### TASK PROMPT
With the images removed, write out each record exactly as given.

╭─ MATERIAL TO PROCESS

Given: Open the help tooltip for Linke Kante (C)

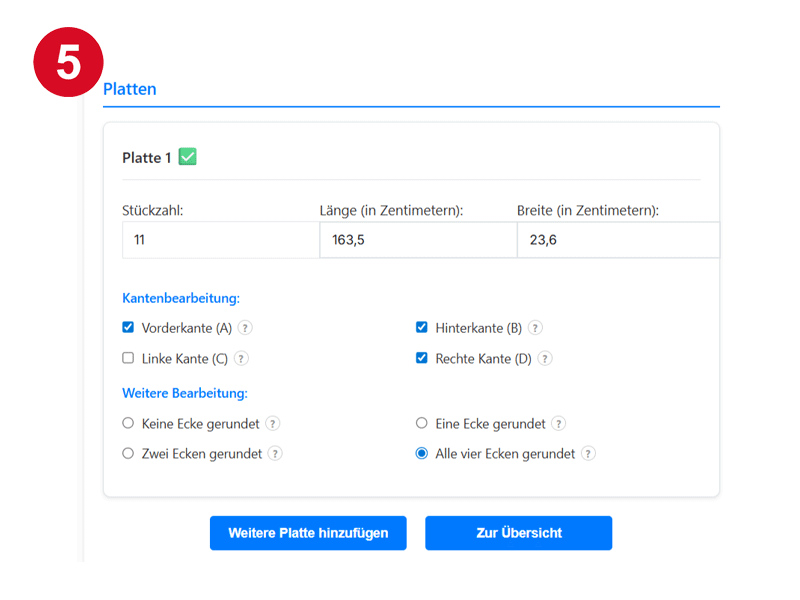Looking at the screenshot, I should point(240,358).
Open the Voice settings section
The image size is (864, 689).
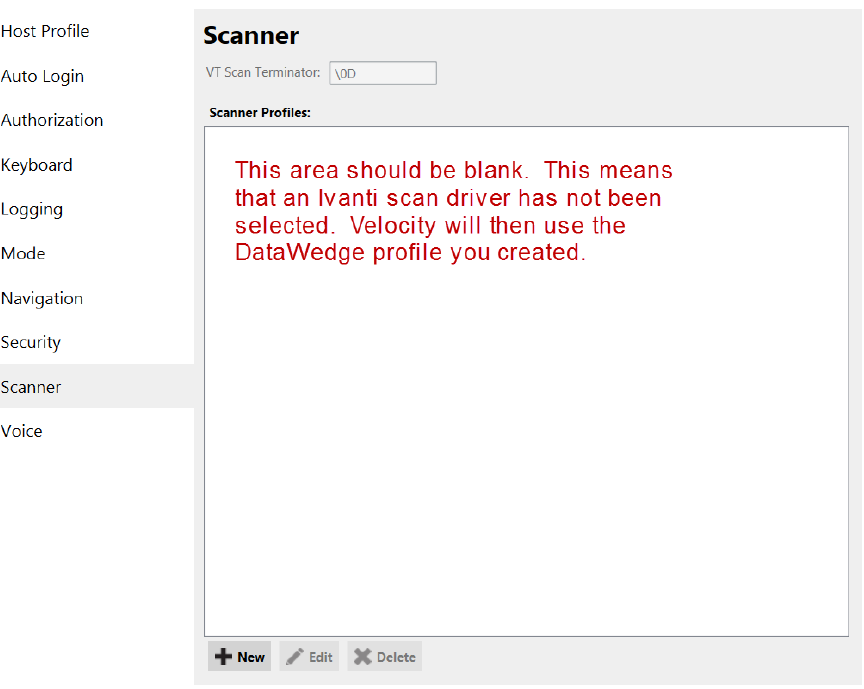coord(22,431)
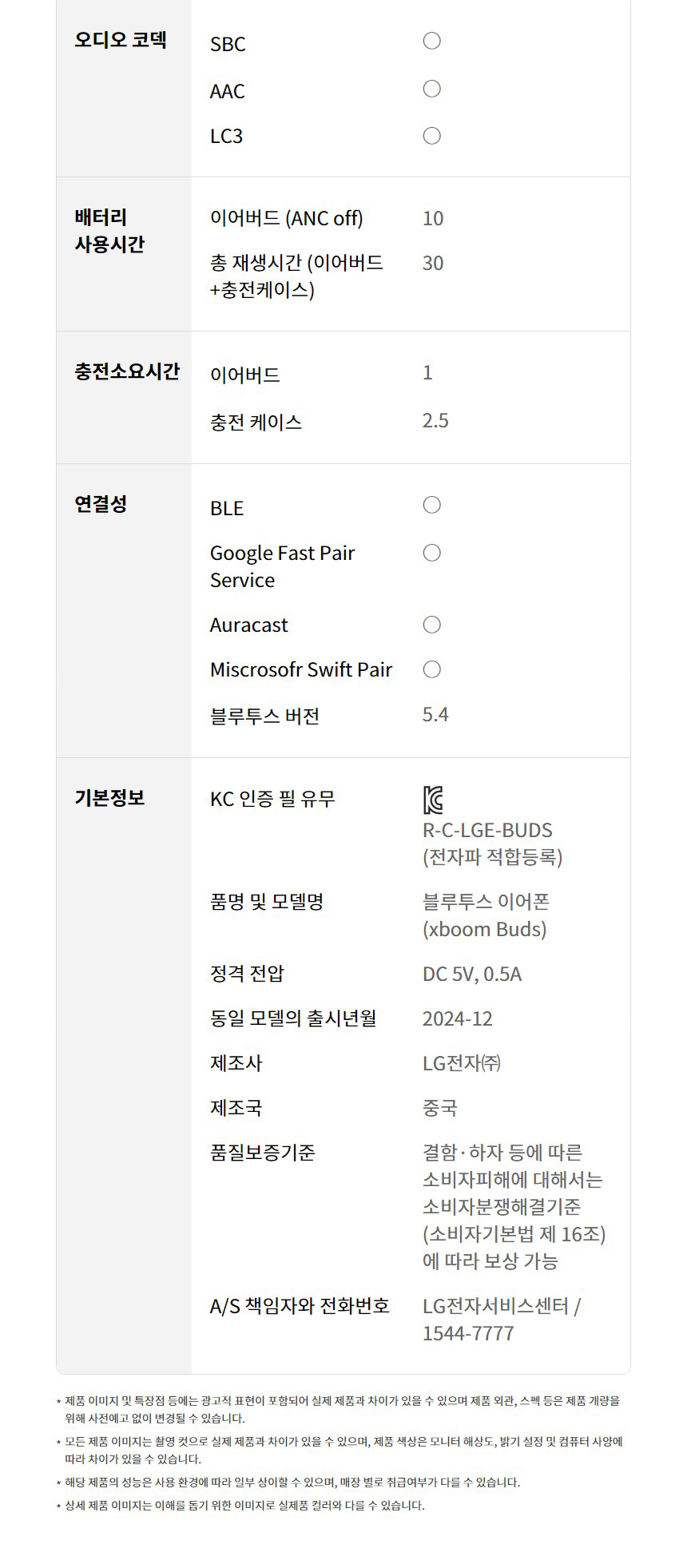
Task: Select the 2024-12 release date value
Action: click(457, 1018)
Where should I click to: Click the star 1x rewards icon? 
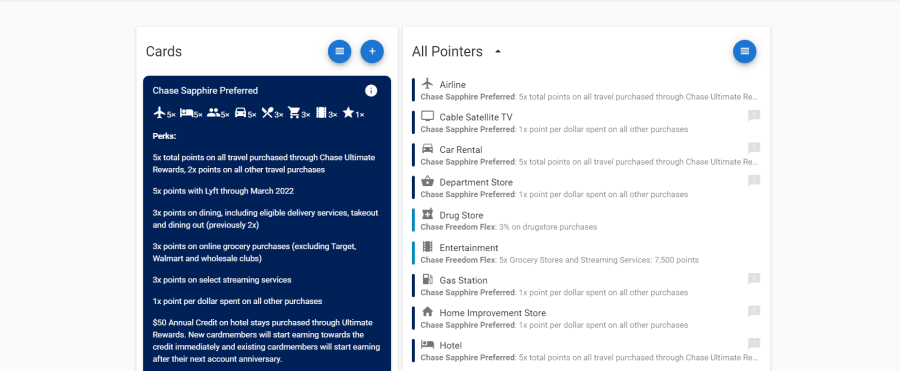[x=353, y=113]
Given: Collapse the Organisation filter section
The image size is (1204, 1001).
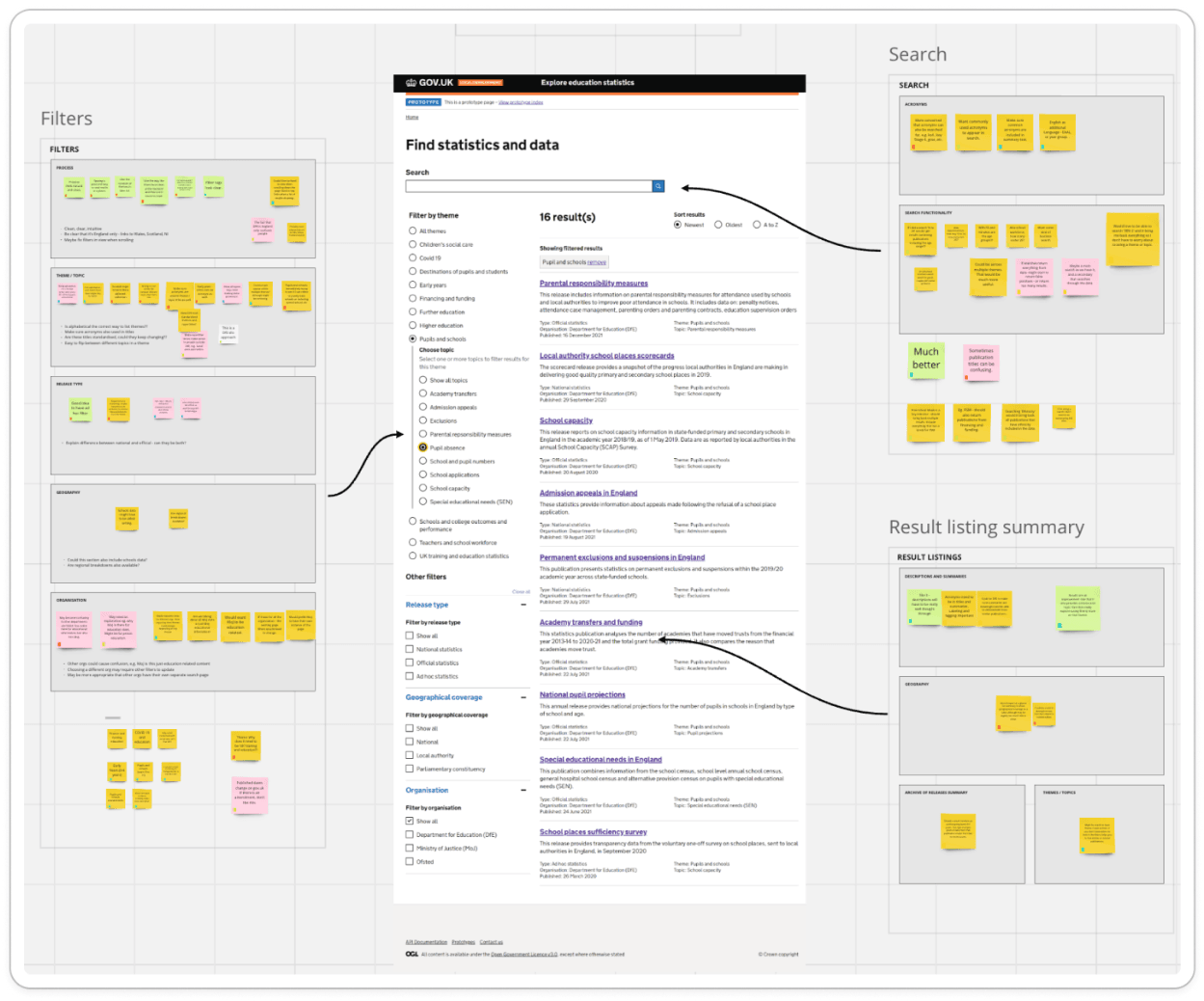Looking at the screenshot, I should click(x=522, y=790).
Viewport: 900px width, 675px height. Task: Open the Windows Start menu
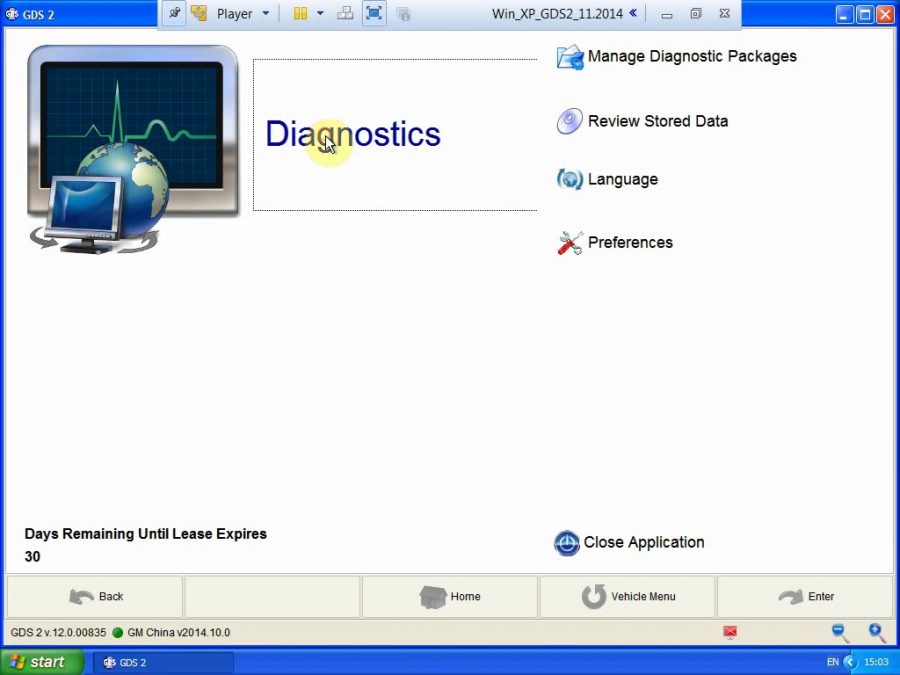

╰─

### RESPONSE BELOW
Given: Open the help tooltip for Linke Kante (C)

Looking at the screenshot, I should point(240,358).
Open the Voice settings section
The image size is (864, 689).
coord(22,431)
Task: Select the 2024-12 release date value
Action: click(457, 1018)
Where should I click to: Click the star 1x rewards icon? 
[x=353, y=113]
Given: Collapse the Organisation filter section
The image size is (1204, 1001).
Looking at the screenshot, I should click(x=522, y=790).
Viewport: 900px width, 675px height. Task: Open the Windows Start menu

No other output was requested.